Postdata

Rafael Padilla

Arrecia la tormenta

EN estos días de penurias y de pánico, intentar reconfortarse, buscar signos de salud en la España nuestra que huele a cadáver, es un acto de altísimo riesgo. Nada o casi nada alienta la esperanza. Los presagios son funestos, las expectativas nulas y la confianza mínima. Empezamos a sentir en carne propia el fin de un sueño. Observamos a los que nos gobiernan y sólo vemos en ellos la inercia estúpida de quienes todavía aguardan la dudosa suerte de un milagro. Faltan ideas, falta capacidad y falta sentido de la responsabilidad. Siguen en esa mísera dinámica partidista que se autocomplace en calcular cuánto daño causará al adversario el derrumbe que se acerca. Como si fuera posible alguna "victoria" democrática construida sobre los restos de tan gigantesco naufragio.

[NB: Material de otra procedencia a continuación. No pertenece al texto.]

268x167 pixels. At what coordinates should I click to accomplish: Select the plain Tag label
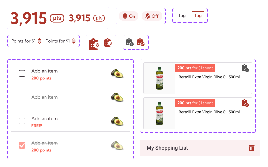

La semana nos deja noticias pavorosas, previsiones y datos que helarían la sonrisa del más optimista. Anuncia Expansión, por ejemplo, que ya no quedan fondos para rescatar bancos y cajas en apuros. La ineludible "reestructuración del sistema financiero" ha agotado sus primeros 12.000 millones y para lo que queda -el coste total se cifra entre 14.500 y 35.000 millones- no hay un euro. El recurso a la deuda -la única solución que se vislumbra- tiene un límite, necesita de una demanda ahora cada vez más recelosa y, captada, ha de retribuirse con intereses que hipotecarán nuestro futuro.

Tampoco encuentra mejores perspectivas el problema del déficit en el gasto público. A los barones del PSOE, más allá de maltratar a funcionarios y pensionistas, no se les ha ocurrido otro invento que el de "pactar una subida de impuestos", un alza fiscal en bloque en aquellas regiones que administran. Cataluña al frente, pero le seguirán las demás. Y, ¿qué impuestos? Pues todos: desde el IRPF al de Transmisiones Patrimoniales, pasando por cuantos existieron o existen. Al ciudadano lo van a exprimir como a un limón. Todo antes que reconocer la irracionalidad de un modelo de Estado que, aunque les garantiza la mamela, nos está empujando al abismo.

Se alarga también -los interlocutores sabrán por qué- la inaplazable reforma laboral; las agencias de rating nos miran con lupa (y hasta nos hacen el "favor", gracias ministra, de apalearnos en festivo); la Bolsa "registra la mayor caída desde la quiebra de Lehman Brothers"; "las aseguradoras -informa Cinco Días- tienen 27.000 millones de euros en deuda española" (lo que seguramente provocará un aumento generalizado de primas); y, para acabar, según El Economista, se aproxima la gran traca: llega la hora de pagar los intereses de la deuda y, hoy por hoy, no hemos averiguado cómo. Más de 8.000 millones el 18 de junio, casi 7.600 el 23 de julio y 16.100 ocho días más tarde, el 31.

Menos mal que después -si es que hay un después- llegarán las vacaciones y al inepto lo encerrarán en Doñana. Quizá así podamos permitirnos un pequeñísimo respiro.